Kleiner Katechismus zur Wiederaufnahme von Stephan Reimertz.
 

Wie hat Uwe Eric Laufenberg den Parsifal inszeniert?
Der Regisseur, sein Bühnenbildner Gisbert Jäckel und die Kostümbildnerin Jessica Karge überraschen mit äußerster Konkretion in allen Details. So befinden wir uns nicht in einer Phantasiearchitektur, sondern in einem handgreiflichen Renaissance-Baptisterium. Die Gralsritter, sonst eine parareligiöse Gemeinschaft wie in der Zauberflöte, sind hier Kapuzinermönche, die sich im Alltag für die Armen engagieren. Sie essen Fladen aus einem türkischen Laden und trinken Mineralwasser aus Plastikflaschen. Dazu gehören auch die Riesenpflanzen, welche die verrottete Gralsburg im Dritten Aufzug durchdringen, und die man genau bestimmen kann. Der Zweite Aufzug könnte auch Die Entführung aus dem Serail heißen. Kacheln und Schwimmbecken eines mohammedanischen Lustschlosses sind korrekt wiedergegeben.

Welchen Hintergrund hat diese Methode der Inszenierung?
Möglicherweise wollte das Regieteam den phantastischen, byzantinischen Räumen klassischer Parsifal-Inszenierungen etwas entgegensetzen. Tatsächlich wirkt das heruntergekommene Baptisterium wie der seiner Goldverzierungen entschlagene Innenraum früherer Gralsburgen. Laufenberg erteilt jedwedem Prunk, jedweder Zier eine Absage. Das ist also eine sehr ernsthafte, christliche und wenn man so will evangelische Inszenierung. Typisch ist auch, wie die Ritter sich weniger mit ihrem gekränkten Rittertum befassen, sondern als ganz konkrete Kapuzinermönche von heute sich im praktischen Mitleid üben. Sie betreiben in der Gralsburg eine Notunterkunft für obdachlose Männer. In München leben manchmal schon arbeitende Männer der Mittelschicht in solchen Notunterkünften, weil sie keine Bleibe finden. Laufenbergs Inszenierung steht mitten im Leben.

Wie zeichnet Laufenberg den Gurnemanz?

Erfasste Daten
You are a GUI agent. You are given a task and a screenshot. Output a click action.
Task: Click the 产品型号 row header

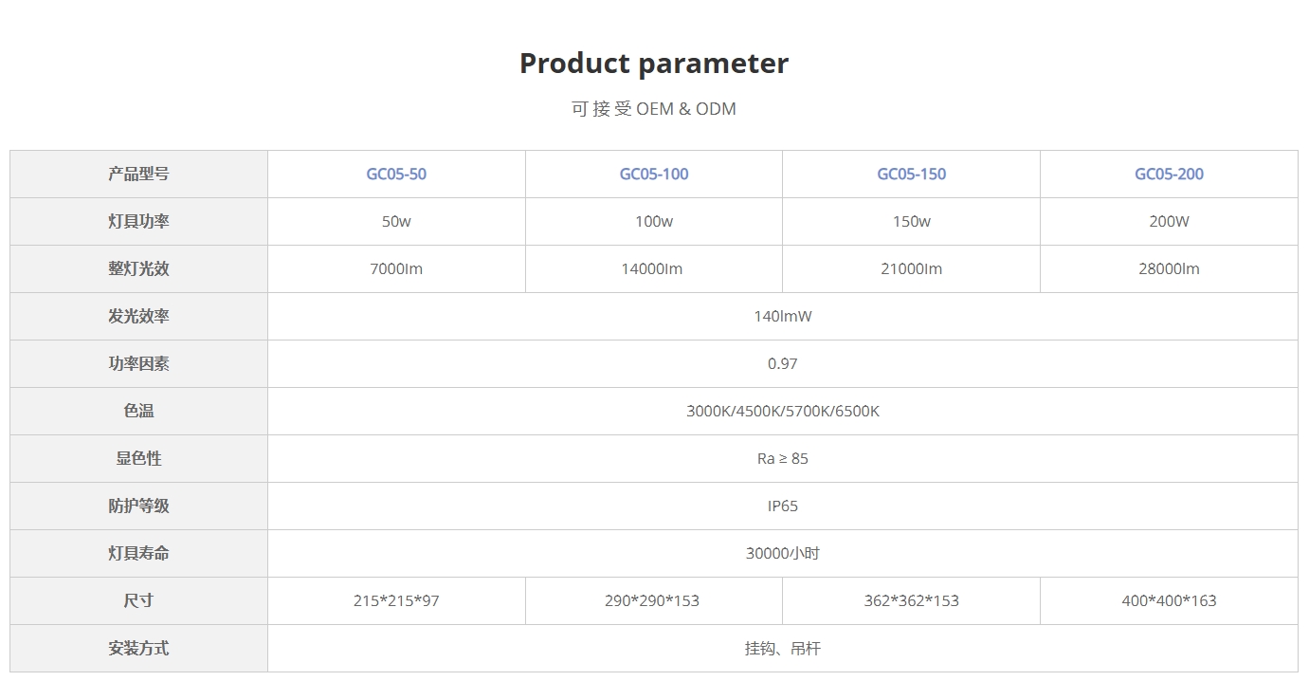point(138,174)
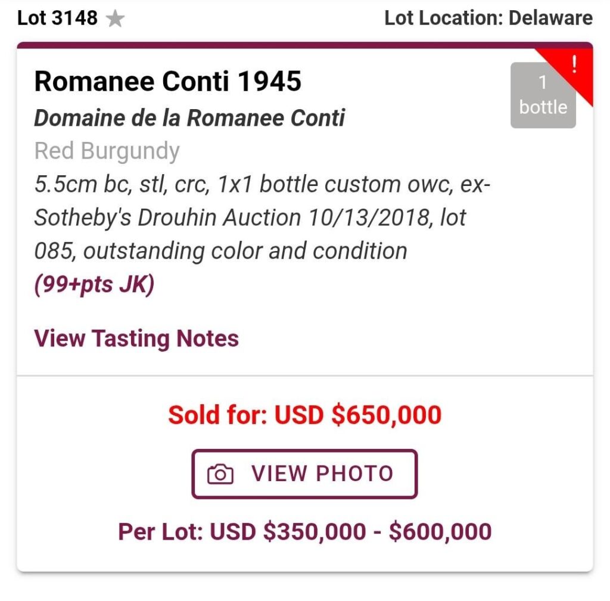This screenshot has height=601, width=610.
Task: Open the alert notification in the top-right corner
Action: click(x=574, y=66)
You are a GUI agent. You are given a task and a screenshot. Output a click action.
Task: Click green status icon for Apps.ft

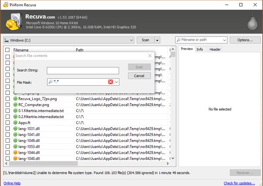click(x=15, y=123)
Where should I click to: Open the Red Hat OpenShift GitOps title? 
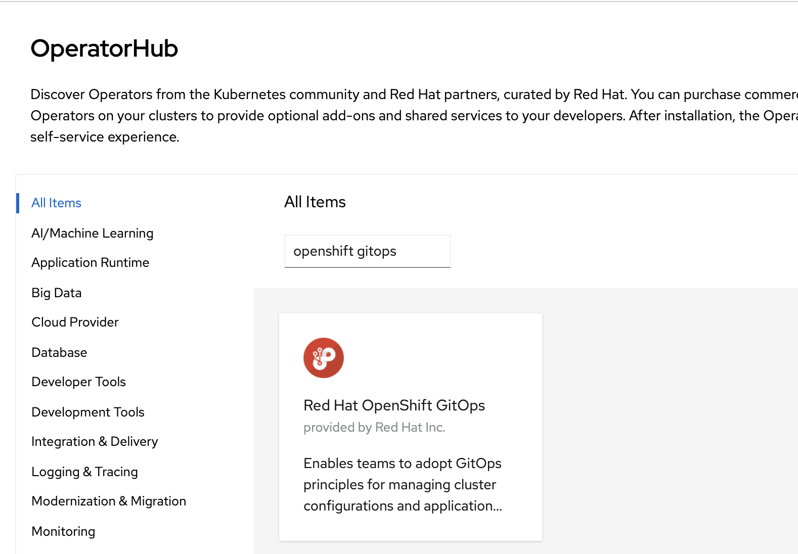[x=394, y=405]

Arbeitsauftrag
Schreiben Sie aus dem Lesetext zur Parsifal-Inszenierung alles ab „Der Regisseur, sein“ bis einschließlich „sind korrekt wiedergegeben.“ unverändert ab.

Richtiges Ergebnis
Der Regisseur, sein Bühnenbildner Gisbert Jäckel und die Kostümbildnerin Jessica Karge überraschen mit äußerster Konkretion in allen Details. So befinden wir uns nicht in einer Phantasiearchitektur, sondern in einem handgreiflichen Renaissance-Baptisterium. Die Gralsritter, sonst eine parareligiöse Gemeinschaft wie in der Zauberflöte, sind hier Kapuzinermönche, die sich im Alltag für die Armen engagieren. Sie essen Fladen aus einem türkischen Laden und trinken Mineralwasser aus Plastikflaschen. Dazu gehören auch die Riesenpflanzen, welche die verrottete Gralsburg im Dritten Aufzug durchdringen, und die man genau bestimmen kann. Der Zweite Aufzug könnte auch Die Entführung aus dem Serail heißen. Kacheln und Schwimmbecken eines mohammedanischen Lustschlosses sind korrekt wiedergegeben.